When a 6 year old is asked to build a square using rods, they pick up a first, a second, a third rod... these are still not enough, so they take a fourth rod and build a square. Then they decide to build a bigger square. They pick up more rods, and build the bigger square, beginning to understand that whenever they want to make a bigger square they will need four extra rods. They are now on their way to discovering the formula for calculating the perimeter of a square.

Our textbooks follow a conception different from those in standard textbooks. They are written with the belief that knowledge gained through personal reasoning has a higher quality than received knowledge. In our textbooks pupils discover mathematics themselves. The pathway of discovery takes the pupil from a personal experience to a concept. The pupil collects a range of experiences, which they talk about. He or she discusses the experiences with a classmate.
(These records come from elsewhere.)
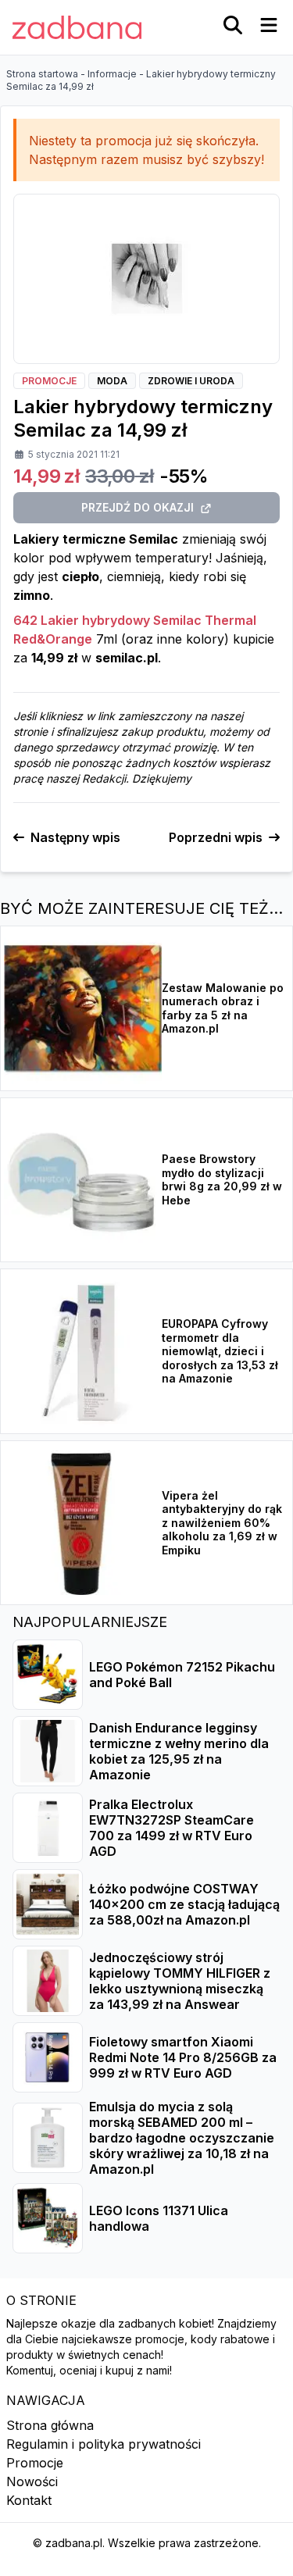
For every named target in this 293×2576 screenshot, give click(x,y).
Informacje (112, 74)
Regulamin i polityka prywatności (103, 2444)
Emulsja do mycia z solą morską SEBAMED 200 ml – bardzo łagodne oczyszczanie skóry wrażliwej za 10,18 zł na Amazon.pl (181, 2138)
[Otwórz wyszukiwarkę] (233, 25)
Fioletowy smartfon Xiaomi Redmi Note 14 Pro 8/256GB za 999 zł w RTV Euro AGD (183, 2057)
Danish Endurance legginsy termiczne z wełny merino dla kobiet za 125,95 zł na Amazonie (179, 1751)
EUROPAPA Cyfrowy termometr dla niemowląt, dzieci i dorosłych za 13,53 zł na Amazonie (220, 1351)
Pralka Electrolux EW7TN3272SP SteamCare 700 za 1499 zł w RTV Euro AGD (171, 1827)
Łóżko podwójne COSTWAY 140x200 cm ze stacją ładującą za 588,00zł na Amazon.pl (184, 1904)
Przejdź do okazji (137, 507)
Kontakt (29, 2500)
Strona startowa (42, 74)
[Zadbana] (77, 27)
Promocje (34, 2463)
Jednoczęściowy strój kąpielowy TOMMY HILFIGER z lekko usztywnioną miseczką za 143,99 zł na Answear (179, 1981)
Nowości (32, 2481)
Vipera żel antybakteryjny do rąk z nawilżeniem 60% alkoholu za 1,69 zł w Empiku (222, 1523)
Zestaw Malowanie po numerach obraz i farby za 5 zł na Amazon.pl (223, 1008)
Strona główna (50, 2425)
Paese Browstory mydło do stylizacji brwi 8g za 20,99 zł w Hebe (222, 1179)
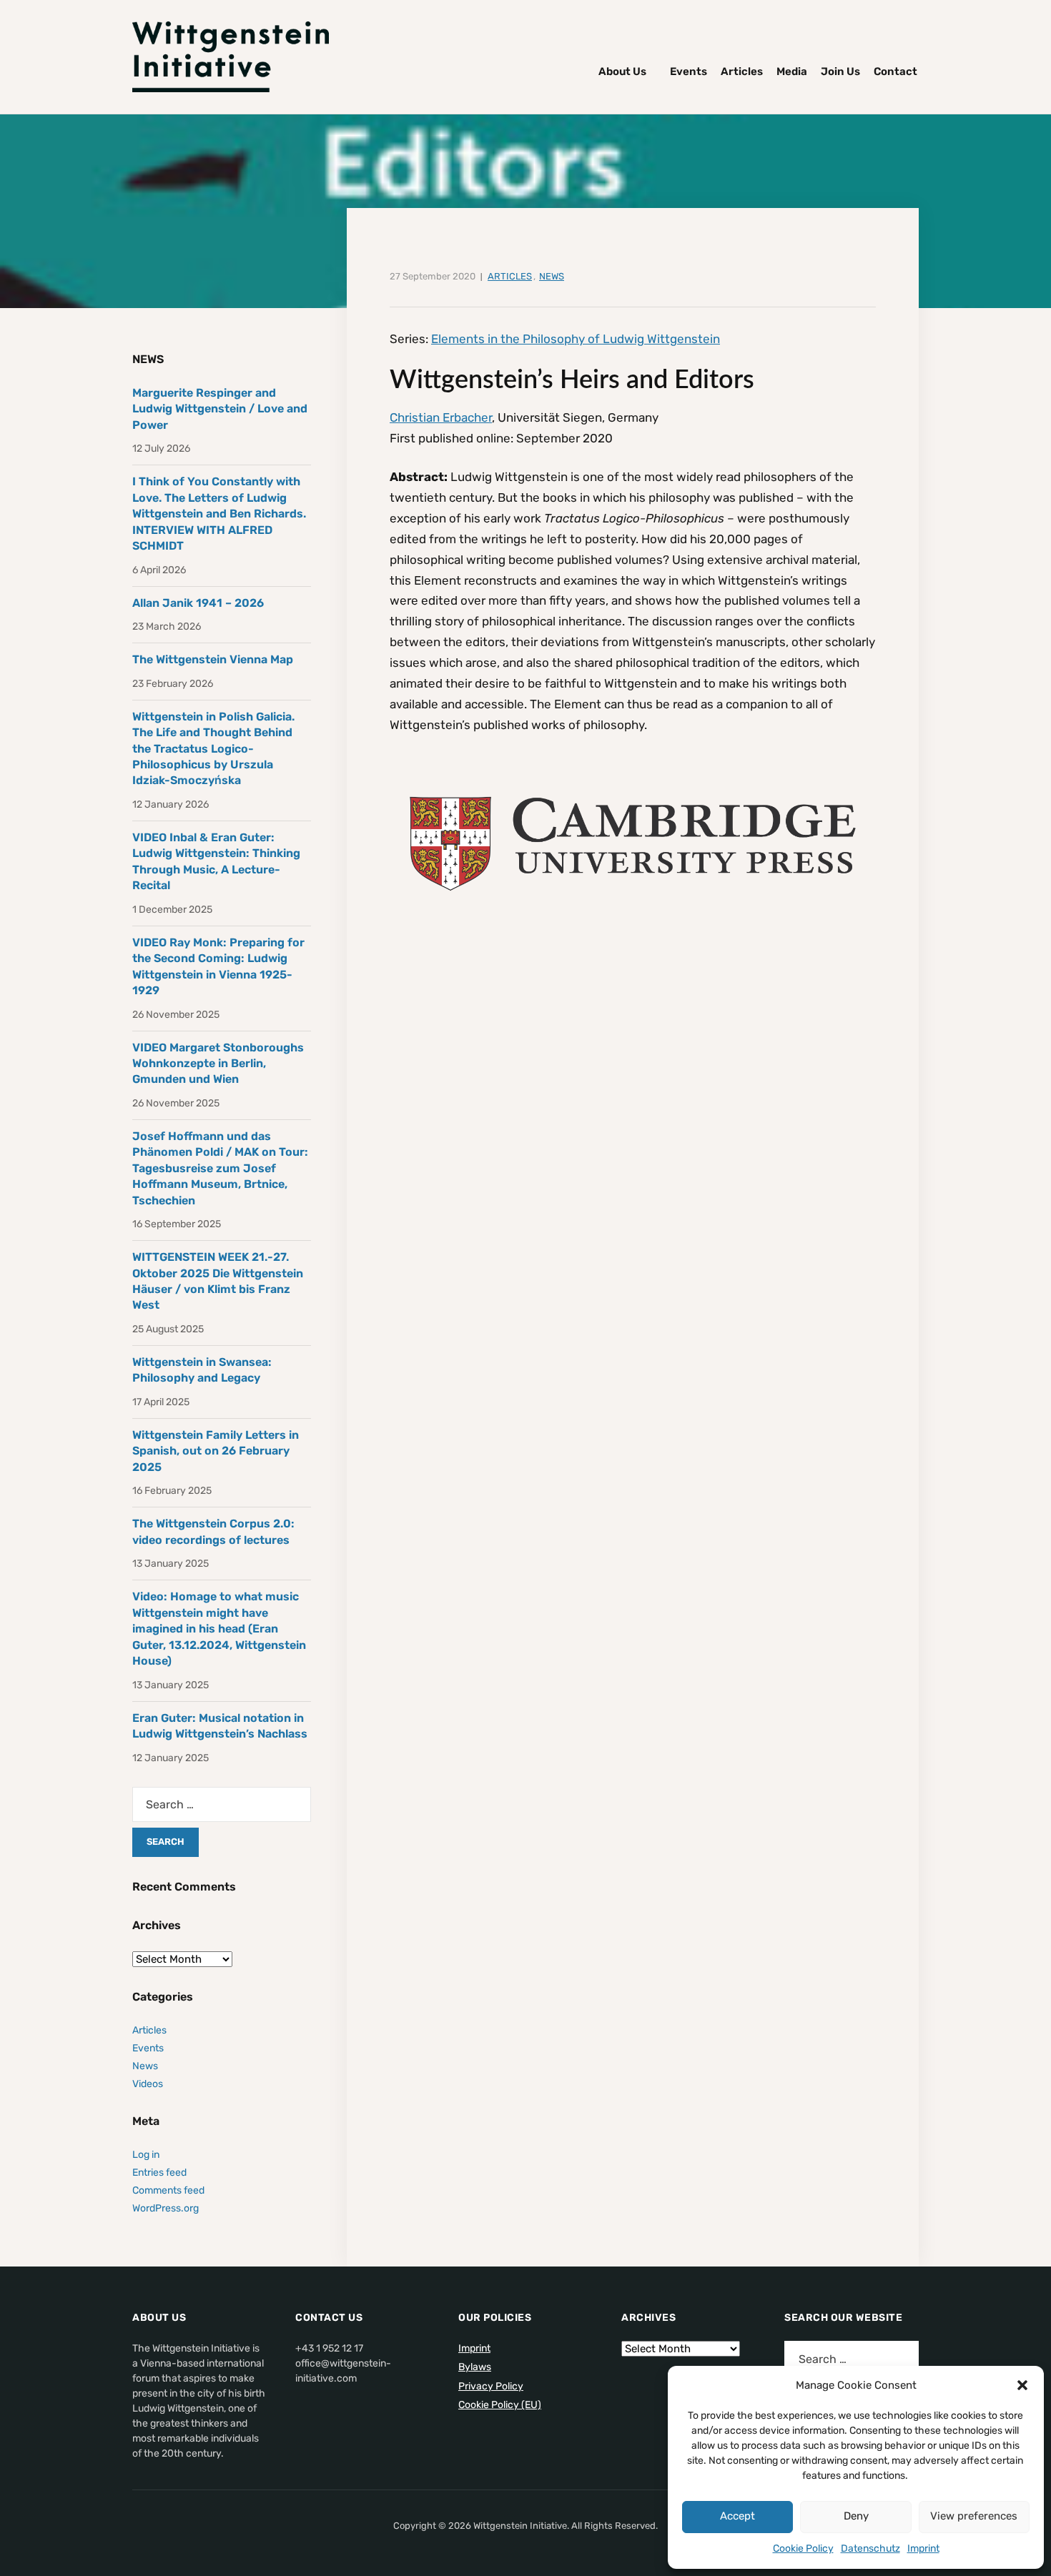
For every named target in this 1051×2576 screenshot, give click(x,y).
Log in (145, 2155)
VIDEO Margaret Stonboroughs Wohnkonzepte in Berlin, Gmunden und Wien (218, 1063)
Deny (856, 2516)
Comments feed (168, 2190)
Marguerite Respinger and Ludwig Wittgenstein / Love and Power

They each explain their own theories, and subsequently test them on further problems. Throughout the process, they understand what they are doing.
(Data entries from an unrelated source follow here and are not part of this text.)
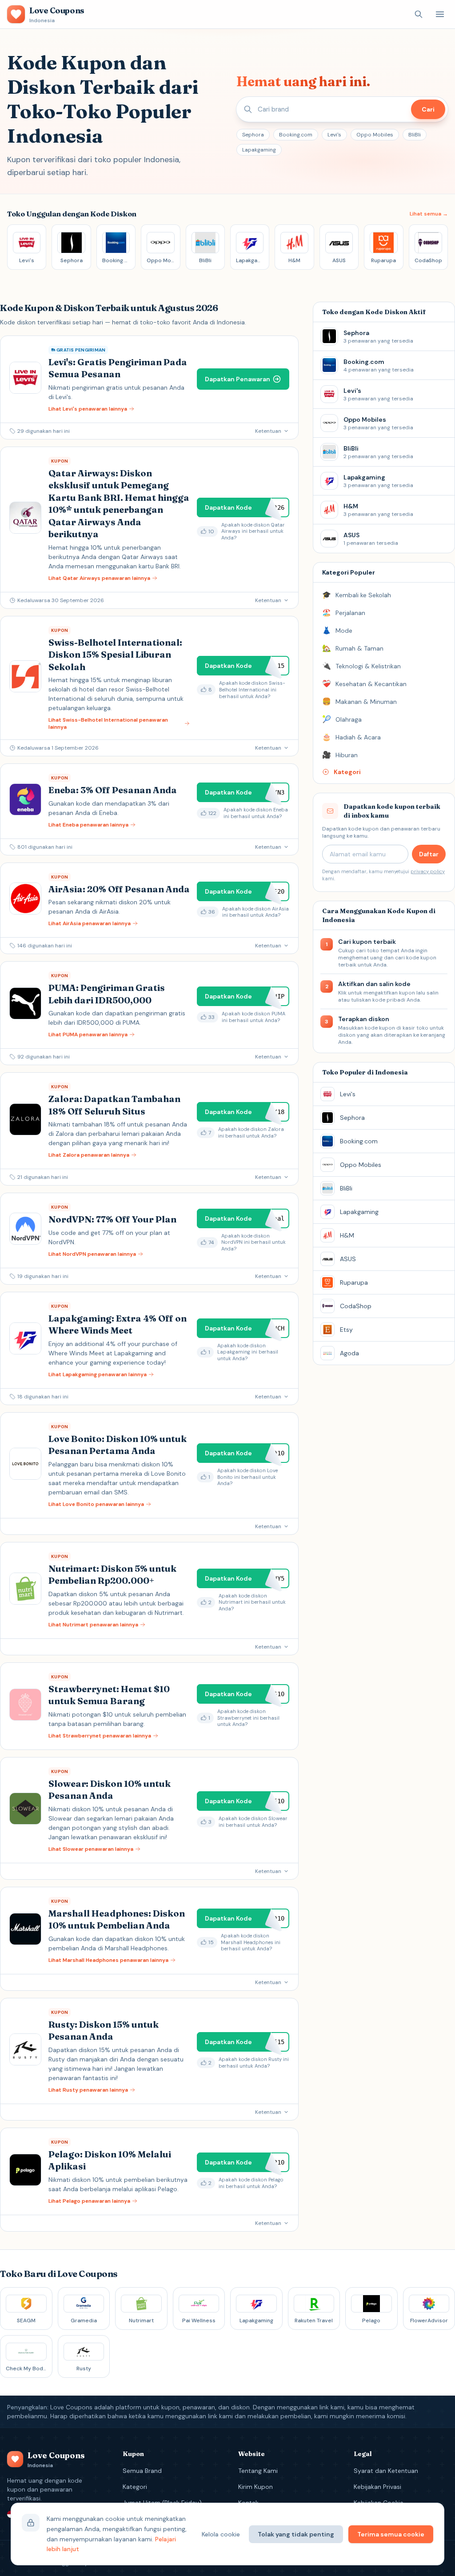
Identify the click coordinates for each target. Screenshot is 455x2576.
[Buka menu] (440, 14)
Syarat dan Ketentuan (386, 2471)
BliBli (414, 134)
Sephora (253, 134)
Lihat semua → (429, 213)
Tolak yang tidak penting (296, 2534)
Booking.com (295, 134)
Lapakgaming (259, 149)
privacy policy (428, 871)
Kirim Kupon (255, 2487)
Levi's (334, 134)
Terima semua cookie (390, 2534)
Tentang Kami (258, 2471)
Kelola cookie (221, 2534)
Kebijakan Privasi (377, 2487)
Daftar (429, 854)
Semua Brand (142, 2471)
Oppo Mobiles (374, 134)
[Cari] (419, 14)
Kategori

Fine, you might think, the discovery path is obvious in this case, but what about “higher” mathematics?

By the age of 10, pupils have cut pizza into slices, they have cut paper, and fit various pieces into a pie, a circle, or a chocolate bar, and have solved a variety of problems involving similar topics. They have never been told how to calculate part of a whole. Still, they know for certain how many minutes there are in a quarter, a third, a fifth, and two fifths of an hour. They know how to calculate both part of a whole and a whole from parts, in a range of situations.

A pupil is presented with a problem to find out how much 1/2 + 2/5 is. They may use, for example, a clock-face as an aid. They know that half an hour is 30 minutes. They know how to calculate that one fifth of an hour is 12 minutes, and so two fifths of an hour is 24 minutes. 24 minutes + 30 minutes is 54 minutes. They write 1/2 + 2/5 = 54/60. The numbers in this solution seem a bit high, so they reduce them, for instance by halving them. Now they have 27/30. The numbers can be further reduced to 9/10.

The pupil solves further problems in a similar fashion, records the solutions and discovers a trick. By creating a general mathematical pattern they discover “Pythagoras’ theorem” on their own. One pupil will find their “theorem” when they are ten, one between the ages of 11 to 14 in the fifth grade, another throughout grades six to nine; yet another pupil will not discover it at all: he or she will let a classmate explain it to them. They will think about it and accept it as their own. All three pupils, though, will discover the path not only to adding and reducing fractions, but also to mathematical patterns. Most importantly, they see their activity as meaningful. These pupils, too, will eventually convert the given fraction to ones with a common denominator. At the same time, they understand why they do so and why it works as it does. Their knowledge is permanent.

So how, you may ask, will high-school students discover integrals? People who ask this usually have the integrals they themselves learned in school in mind. These commonly correspond with the Weierstrass approach to integral calculus. That particular theory is built on rigorous logical principles, using so-called “epsilon delta” definitions.

Our intention is to make use of more illustrative and more intuitive approaches, such as the Cavalieri principle. This principle is first discovered when calculating the area of triangles and the volume of solids. Later it can be used to experiment with areas of curvilinear objects defined by a parabola, a horizontal line and a vertical line (to be exact, lines that are parallel with the axes in the coordinate system), i.e. of certain “triangles with one bent side”. Students find out, for instance, how many times larger the blue object is than the red one. Next, they find out how many times larger the green object is than the blue one. By doing these calculations they discover the ratio for the areas of the red and green objects.

With the aid of further suitably chosen experiments, the students discover the trick for calculating the areas. Using the same trick, it is possible to find a method for calculating the area under many other curves and, finally, under any polynomial curve. In essence, this is what Cavalieri did two centuries before Weierstrass. By discovering these methods, students gain an understanding of the ideas underlying integral calculus.

Thanks to personal experience and logical reasoning, children are also ready and able to accept the conventional language of mathematics. “Ah!,“ declares a 7 year old after discussing a series of experiences multiplying small numbers, “if I want to find out how many wheels there are on four tricycles, I don’t have to write 3 + 3 + 3 + 3. I can just use the times sign!” This pupil understands the multiplication operation and accepts its mathematical language. They are proud of themselves, and they look forward to new problems. The linguistic path to mathematical discovery can be summarized as:

EXPERIENCE ⇒ MOTHER TONGUE ⇒ MATHEMATICAL LANGUAGE.